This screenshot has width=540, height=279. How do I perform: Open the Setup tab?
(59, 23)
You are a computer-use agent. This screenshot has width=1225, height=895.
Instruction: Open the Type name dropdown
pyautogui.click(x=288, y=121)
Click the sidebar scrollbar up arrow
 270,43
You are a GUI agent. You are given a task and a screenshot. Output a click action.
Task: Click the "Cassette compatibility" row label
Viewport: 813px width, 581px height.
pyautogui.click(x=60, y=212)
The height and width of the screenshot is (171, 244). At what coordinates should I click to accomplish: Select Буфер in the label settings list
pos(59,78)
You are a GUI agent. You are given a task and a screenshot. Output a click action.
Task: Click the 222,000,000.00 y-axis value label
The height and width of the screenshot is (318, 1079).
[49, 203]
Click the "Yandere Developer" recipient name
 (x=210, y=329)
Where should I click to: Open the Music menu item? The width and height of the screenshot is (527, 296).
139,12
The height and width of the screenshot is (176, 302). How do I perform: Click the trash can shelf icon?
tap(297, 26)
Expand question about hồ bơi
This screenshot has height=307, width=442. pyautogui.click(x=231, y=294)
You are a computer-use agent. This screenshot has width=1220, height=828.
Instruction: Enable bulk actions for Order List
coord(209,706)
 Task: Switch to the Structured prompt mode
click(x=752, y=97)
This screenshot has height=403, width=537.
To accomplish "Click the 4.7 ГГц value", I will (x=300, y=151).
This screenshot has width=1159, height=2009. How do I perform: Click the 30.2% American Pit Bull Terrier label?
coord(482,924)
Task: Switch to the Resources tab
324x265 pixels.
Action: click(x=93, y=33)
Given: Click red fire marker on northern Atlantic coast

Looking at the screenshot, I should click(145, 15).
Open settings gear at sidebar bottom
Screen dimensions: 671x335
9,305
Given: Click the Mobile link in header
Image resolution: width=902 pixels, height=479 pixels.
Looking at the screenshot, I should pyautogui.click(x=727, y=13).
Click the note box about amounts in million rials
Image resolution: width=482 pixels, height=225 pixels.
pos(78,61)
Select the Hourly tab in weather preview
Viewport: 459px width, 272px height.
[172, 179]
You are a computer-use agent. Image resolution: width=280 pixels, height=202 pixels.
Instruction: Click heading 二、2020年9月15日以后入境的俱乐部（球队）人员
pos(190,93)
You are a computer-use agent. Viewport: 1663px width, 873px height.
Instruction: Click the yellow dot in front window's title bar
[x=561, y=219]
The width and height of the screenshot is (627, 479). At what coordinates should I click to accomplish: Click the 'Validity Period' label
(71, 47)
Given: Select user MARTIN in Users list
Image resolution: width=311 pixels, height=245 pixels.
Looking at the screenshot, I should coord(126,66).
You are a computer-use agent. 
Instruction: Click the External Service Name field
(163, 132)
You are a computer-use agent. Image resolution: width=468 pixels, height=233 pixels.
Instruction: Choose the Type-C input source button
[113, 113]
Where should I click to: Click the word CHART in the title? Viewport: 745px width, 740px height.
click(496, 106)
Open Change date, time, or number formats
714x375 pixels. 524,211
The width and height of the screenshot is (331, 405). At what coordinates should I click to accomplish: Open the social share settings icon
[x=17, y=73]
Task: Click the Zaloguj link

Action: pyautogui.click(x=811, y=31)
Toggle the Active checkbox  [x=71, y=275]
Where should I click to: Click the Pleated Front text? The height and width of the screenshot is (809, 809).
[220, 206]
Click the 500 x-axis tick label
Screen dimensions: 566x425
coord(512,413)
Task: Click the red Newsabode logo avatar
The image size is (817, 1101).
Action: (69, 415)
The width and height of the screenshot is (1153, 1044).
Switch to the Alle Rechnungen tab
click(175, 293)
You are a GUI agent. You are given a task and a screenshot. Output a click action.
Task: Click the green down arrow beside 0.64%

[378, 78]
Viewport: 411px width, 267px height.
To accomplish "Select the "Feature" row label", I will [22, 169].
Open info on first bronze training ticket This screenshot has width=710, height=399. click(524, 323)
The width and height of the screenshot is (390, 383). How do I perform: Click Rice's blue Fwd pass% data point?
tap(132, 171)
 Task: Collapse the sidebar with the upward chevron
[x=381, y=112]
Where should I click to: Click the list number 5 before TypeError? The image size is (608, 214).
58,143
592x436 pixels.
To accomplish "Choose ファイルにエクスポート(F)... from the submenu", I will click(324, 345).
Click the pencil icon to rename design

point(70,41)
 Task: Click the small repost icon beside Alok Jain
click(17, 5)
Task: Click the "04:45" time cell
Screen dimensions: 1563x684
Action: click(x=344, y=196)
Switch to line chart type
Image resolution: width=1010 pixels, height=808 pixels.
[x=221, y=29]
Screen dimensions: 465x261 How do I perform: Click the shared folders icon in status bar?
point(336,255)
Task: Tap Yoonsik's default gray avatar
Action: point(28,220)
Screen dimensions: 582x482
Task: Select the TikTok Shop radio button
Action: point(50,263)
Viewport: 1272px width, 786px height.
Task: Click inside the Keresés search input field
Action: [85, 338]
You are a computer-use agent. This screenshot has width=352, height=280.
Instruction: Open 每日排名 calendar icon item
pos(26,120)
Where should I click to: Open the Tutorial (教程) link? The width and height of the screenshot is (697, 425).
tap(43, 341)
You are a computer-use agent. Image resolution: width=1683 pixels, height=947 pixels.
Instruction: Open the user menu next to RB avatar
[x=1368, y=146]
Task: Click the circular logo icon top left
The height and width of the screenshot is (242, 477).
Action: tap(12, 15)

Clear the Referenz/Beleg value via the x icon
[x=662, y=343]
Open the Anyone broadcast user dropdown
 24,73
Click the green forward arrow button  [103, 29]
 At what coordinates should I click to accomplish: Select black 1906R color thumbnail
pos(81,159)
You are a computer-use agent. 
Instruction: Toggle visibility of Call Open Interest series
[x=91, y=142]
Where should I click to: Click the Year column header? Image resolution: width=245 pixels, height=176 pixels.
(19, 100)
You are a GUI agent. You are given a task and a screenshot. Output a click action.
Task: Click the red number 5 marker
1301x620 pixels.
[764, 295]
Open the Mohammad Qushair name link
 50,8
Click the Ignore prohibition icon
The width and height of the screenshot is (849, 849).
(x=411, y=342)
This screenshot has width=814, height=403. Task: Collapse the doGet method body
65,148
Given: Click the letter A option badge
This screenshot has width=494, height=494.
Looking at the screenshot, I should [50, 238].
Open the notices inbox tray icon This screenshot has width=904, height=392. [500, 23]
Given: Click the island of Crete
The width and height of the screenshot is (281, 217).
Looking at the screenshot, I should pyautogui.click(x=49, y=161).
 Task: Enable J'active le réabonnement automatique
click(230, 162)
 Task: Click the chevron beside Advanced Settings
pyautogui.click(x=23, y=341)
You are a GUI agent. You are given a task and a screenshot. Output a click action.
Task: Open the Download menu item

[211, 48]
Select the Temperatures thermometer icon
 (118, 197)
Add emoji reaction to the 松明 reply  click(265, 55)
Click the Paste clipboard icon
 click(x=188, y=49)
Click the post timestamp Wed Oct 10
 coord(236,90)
━━━━━━━━━━━━━━━━
EXERCISE INSTRUCTIONS: Filter the records down to the lines that contain the string "axis", and copy those lines.

REPLY TO THE EXERCISE:
Task: Click the 222,000,000.00 y-axis value label
Click the 500 x-axis tick label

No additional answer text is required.